Given that BiP has been found in other cellular locations besides the ER [46], we also investigated whether SKN-1 is present in a cellular fraction that is enriched for the ER (Figure S6B). SKN-1 was readily detectable in an ER fraction that included HSP-4, but not the cytoplasmic protein GAPDH (Figures 6C and 6D). The interaction between endogenous SKN-1 and HSP-4 was confirmed within this ER fraction by a co-IP that was performed without crosslinking (Figure 6E). Together, our findings suggest that the association of SKN-1/Nrf proteins with the ER is evolutionarily conserved.
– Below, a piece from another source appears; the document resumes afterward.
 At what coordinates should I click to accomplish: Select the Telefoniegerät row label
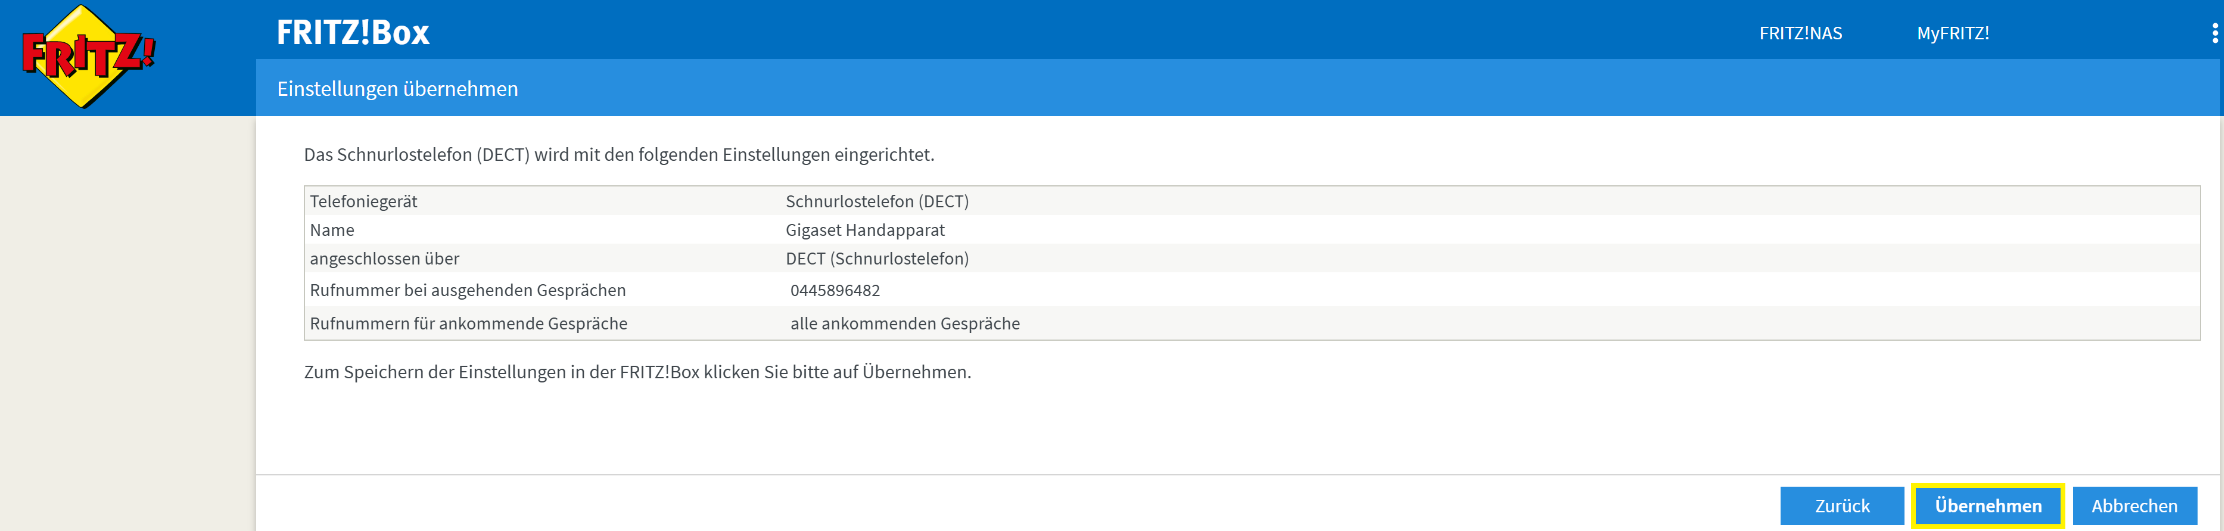tap(363, 201)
SKN-1-Mediated Oxidative Stress Responses Depend upon ER Signaling

Our finding that UPR factors are required for SKN-1 activity to be increased under ER stress conditions raised a related question: might UPR-related mechanisms also be involved in SKN-1 responses to oxidative stress? Surprisingly, we found that RNAi or mutation of core UPR signaling and transcription factors (atf-5, pek-1, ire-1, hsp-4 and xbp-1) impaired oxidative stress (AS)-induced activation of several SKN-1 target genes, including skn-1 itself (Figures 7A, 7C, and S7A). Similarly, ire-1 RNAi attenuated activation of the gcs-1::GFP reporter in the intestine (Figure S7B). This impairment of the oxidative stress response is particularly striking because ire-1 RNAi actually increased oxidized protein levels, in contrast to the mild AS treatment conditions used for gene expression analyses (Figure S4O).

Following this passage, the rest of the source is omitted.